A lei 14.711/23, conhecida como "Marco legal das garantias" promoveu inovações na lei 8.935/94 e implementou, especificamente no art. 7º-A da lei 8.935/94, a criação da "Escrow Account", a qual foi recentemente regulamentada pelo provimento 197/25 do CNJ. A Conta Notarial permite que o tabelião de notas atue como administrador de valores vinculados a um negócio jurídico. Mais do que lavrar atos, o notário passa a exercer, com respaldo legal e bancário, um papel de custódia qualificada, imparcial e verificadora de condições objetivas para liberação de recursos quando cumpridas as condições estabelecidas pelas partes.
O que é e como funciona a Conta Notarial?

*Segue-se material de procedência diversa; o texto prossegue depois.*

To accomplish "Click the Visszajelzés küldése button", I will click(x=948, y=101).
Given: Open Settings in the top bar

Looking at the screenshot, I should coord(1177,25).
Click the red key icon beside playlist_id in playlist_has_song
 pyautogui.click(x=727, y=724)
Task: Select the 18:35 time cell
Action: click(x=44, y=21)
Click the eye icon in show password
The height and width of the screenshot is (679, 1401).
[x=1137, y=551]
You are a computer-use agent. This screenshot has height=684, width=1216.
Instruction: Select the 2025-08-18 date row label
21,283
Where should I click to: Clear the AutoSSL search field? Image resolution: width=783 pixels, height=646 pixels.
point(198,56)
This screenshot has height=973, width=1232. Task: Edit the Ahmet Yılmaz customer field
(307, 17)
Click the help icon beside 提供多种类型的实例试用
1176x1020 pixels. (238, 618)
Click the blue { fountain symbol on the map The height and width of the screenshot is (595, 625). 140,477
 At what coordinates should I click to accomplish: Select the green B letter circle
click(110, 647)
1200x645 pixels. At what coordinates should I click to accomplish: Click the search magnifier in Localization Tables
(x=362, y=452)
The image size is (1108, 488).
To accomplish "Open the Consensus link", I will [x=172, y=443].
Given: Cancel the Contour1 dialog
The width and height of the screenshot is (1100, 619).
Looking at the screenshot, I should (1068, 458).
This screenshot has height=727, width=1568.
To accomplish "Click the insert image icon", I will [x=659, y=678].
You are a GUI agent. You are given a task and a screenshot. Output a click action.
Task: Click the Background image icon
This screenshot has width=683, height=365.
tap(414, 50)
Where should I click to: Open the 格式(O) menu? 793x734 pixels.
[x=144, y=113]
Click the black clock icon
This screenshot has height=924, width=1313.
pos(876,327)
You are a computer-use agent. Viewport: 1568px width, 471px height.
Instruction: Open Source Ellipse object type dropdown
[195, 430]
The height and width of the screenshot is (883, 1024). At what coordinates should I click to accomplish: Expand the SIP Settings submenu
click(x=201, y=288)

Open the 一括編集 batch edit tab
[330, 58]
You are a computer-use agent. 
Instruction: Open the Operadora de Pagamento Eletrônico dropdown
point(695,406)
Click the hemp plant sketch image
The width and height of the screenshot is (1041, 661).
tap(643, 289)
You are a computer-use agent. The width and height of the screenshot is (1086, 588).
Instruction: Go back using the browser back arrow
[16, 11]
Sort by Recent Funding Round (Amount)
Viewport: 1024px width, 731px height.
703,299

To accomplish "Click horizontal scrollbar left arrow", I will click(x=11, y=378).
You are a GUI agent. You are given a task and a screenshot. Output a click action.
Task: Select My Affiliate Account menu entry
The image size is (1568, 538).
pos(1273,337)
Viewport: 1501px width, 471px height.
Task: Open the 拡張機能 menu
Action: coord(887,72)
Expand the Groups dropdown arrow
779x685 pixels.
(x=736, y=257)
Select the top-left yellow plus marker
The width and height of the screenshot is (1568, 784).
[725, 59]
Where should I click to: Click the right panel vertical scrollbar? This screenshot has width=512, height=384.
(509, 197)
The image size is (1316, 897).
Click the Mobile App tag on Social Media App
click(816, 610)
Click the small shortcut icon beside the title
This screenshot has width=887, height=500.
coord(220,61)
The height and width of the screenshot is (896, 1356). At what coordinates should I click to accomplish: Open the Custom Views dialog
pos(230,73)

Imagine a seguinte situação: Pedro é proprietário de um imóvel urbano e deseja vendê-lo para Paulo por R$ 300.000,00. As partes concordaram com o preço e com todas as demais condições, porém, existe um impasse: Pedro não quer assinar a escritura pública de compra e venda antes de receber o valor integral e Paulo não quer transferir o dinheiro antes de ter certeza de que o imóvel será formalmente transferido em seu nome.
O tabelião de notas, ciente da recente alteração trazida pela lei 14.711/23, que trouxe a ampliação de sua atuação como intermediador de valores ligados a diversos negócios jurídicos, propõe a utilização da Conta Notarial.
Na prática, funciona assim: as partes definem, em instrumento contratual, as condições que autorizam o repasse de determinado valor. O montante é então depositado numa conta bancária vinculada, sob administração do cartório, e permanece intocado até que o tabelião, com fé pública e respaldo técnico, certifique o cumprimento das condições acordadas. Não há espaço para subjetivismos. Tudo deve ser mensurável, verificável, auditável.
A robustez do serviço se ancora na tecnologia do Banco Safra, instituição conveniada com o CNB/CF - Colégio Notarial do Brasil, e no ecossistema digital do e-Notariado, plataforma digital que viabiliza a realização de atos notariais pelos usuários dos serviços de forma online em todo o Brasil, como testamentos eletrônicos e autorizações de viagem e doações de órgãos. Agora, soma-se a isso a Conta Notarial, ampliando a atuação do notariado brasileiro como agente de desjudicialização, racionalidade contratual e proteção patrimonial, uma vez que o modelo garante que os valores fiquem protegidos durante todo o curso do negócio, alheios a constrições judiciais, execuções fiscais ou outros riscos externos.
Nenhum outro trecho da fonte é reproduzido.